This page has been edited and improved by the SpywareHammer News and Articles Team.

 

This page will guide you through the basic principles on what you should and should not be doing with your security programs.

One of the first and without a doubt the most important Do's of all security programs, is to make sure they are kept up to date.

The reason for this is that Malware writers (The Bad Guys) are releasing new strains of malware every minute of the day, literally.
Last year alone there were something like 250,000,000 (yes that's 250 million) new varieties of malware detected, and to combat this, Security Vendors (The Good Guys) release what are called "virus/database definitions" 2-3 times a day.
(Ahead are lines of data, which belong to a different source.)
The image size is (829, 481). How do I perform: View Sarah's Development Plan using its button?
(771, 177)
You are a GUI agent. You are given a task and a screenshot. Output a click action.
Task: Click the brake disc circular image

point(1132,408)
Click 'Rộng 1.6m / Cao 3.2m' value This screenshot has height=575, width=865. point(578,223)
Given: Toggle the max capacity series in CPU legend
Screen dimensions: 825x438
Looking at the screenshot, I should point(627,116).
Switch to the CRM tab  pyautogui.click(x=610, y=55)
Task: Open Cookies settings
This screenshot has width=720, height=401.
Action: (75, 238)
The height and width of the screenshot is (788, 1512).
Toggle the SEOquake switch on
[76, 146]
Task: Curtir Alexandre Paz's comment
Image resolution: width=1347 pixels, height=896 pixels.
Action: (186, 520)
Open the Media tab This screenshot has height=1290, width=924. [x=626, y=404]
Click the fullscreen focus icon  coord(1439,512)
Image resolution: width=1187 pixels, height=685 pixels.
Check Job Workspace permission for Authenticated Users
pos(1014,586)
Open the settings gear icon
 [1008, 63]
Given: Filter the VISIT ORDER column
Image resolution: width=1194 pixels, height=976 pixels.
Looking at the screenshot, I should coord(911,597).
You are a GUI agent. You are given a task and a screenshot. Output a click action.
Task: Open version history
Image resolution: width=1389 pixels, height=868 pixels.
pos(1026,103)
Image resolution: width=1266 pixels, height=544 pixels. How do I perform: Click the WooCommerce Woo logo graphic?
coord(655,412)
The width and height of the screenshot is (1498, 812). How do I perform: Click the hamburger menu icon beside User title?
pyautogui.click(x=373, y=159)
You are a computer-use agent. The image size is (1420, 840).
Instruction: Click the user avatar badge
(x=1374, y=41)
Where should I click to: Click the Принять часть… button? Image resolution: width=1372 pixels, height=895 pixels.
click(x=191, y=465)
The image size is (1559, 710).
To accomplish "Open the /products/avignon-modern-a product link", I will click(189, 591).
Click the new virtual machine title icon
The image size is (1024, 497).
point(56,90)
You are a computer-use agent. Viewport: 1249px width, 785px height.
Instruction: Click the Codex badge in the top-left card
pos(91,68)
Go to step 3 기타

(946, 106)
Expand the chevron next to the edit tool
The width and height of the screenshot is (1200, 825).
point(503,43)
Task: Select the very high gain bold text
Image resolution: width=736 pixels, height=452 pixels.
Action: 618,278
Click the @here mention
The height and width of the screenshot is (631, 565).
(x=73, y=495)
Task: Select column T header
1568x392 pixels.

These new updates will include most, if not all, of the day's newly detected malware strains, well as many as humanly possible anyway.

If any of your security programs do not have the automatic update feature then you must do the updates manually at least once a day. This will help to keep your system safe and secure from the latest threats being released into the wild.

The next major do, is to make sure you have all the levels of security needed to keep your machine as secure as possible and this includes:

ONE: Anti-Virus Program
ONE: Anti-Spyware Program
ONE: Software Firewall

A Good On Demand Scanner:
DO NOT use another Anti-Virus Programs as a On Demand Scanner. It will still conflict with your resident (full time) Anti-Virus even if real time protection is switched off on the On Demand Anti-Virus. A list of FREE On Demand Scanners can be found here: On Demand Scans

Extra Layers of Protection:
Although some of these will have some sort of monitoring feature, they are all designed to run in the background along side your main Security Programs. Some very good extra layers are SpywareBlaster, WinPatrol and a good SiteAdvisor such as WOT.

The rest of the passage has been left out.